__SOURCE EXTRACT__:
···

The Declaration of the Republic was a constitutional declaration issued by the Revolutionary Command Council of Egypt on June 18, 1953. The purpose of this document was to begin Egypt's transition to a republic and to appoint Major General Muhammad Naguib as the republic's President.

Timeline

 The Egyptian Revolution of 1952 demanded that King Farouk abdicate to his son and heir apparent, Prince Ahmed Fouad, and leave the country before 18:30 on July 26, 1952. 
 On December 10, 1952, the dissolution of the Constitution of 1923 was announced by the Revolutionary Command Council. 
 On January 15, 1953, the Revolutionary Command Council abolished political parties and specified a transitional period of three years. 
 On February 10, 1953, the Council issued a constitutional declaration publicizing the provisions for an interim constitution.

···

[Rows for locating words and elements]

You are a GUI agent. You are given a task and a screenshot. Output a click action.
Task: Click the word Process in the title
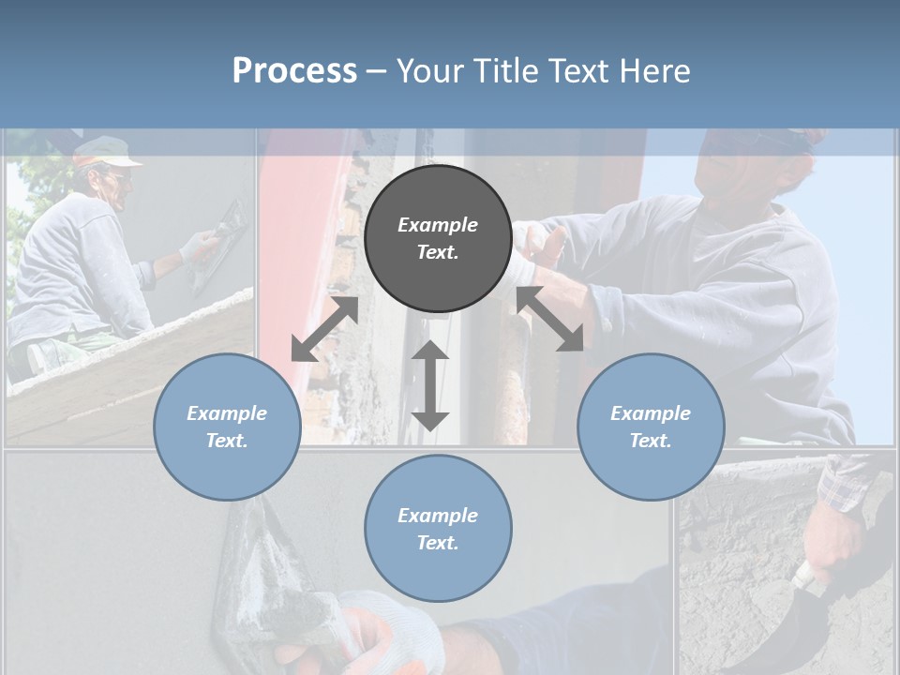tap(294, 70)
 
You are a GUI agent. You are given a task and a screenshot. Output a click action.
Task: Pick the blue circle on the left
tap(227, 427)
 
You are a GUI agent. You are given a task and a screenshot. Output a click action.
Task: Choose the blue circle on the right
tap(651, 427)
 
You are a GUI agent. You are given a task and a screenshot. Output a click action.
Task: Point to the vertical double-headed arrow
tap(430, 385)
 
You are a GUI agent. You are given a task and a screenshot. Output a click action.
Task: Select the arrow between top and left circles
tap(324, 329)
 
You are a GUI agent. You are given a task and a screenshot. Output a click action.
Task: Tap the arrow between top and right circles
tap(550, 319)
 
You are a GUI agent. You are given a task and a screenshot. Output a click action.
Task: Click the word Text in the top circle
tap(438, 253)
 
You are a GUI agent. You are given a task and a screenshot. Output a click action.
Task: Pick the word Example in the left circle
tap(227, 413)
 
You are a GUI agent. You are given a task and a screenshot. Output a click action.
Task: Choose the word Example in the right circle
tap(651, 413)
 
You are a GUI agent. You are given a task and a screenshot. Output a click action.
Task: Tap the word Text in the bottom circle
tap(438, 543)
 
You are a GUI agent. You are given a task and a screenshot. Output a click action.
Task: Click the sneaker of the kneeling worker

···

__WRITTEN PROBLEM A__: In the passage on Egypt's Declaration of the Republic, on what date did the Revolutionary Command Council abolish political parties?
__WRITTEN PROBLEM B__: Transcribe the rows from the beginning up to and including the line containing "tap(651, 427)", leaving out the pictures.

__WORKED ANSWER A__: January 15, 1953.

__WORKED ANSWER B__:
You are a GUI agent. You are given a task and a screenshot. Output a click action.
Task: Click the word Process in the title
tap(294, 70)
 
You are a GUI agent. You are given a task and a screenshot. Output a click action.
Task: Pick the blue circle on the left
tap(227, 427)
 
You are a GUI agent. You are given a task and a screenshot. Output a click action.
Task: Choose the blue circle on the right
tap(651, 427)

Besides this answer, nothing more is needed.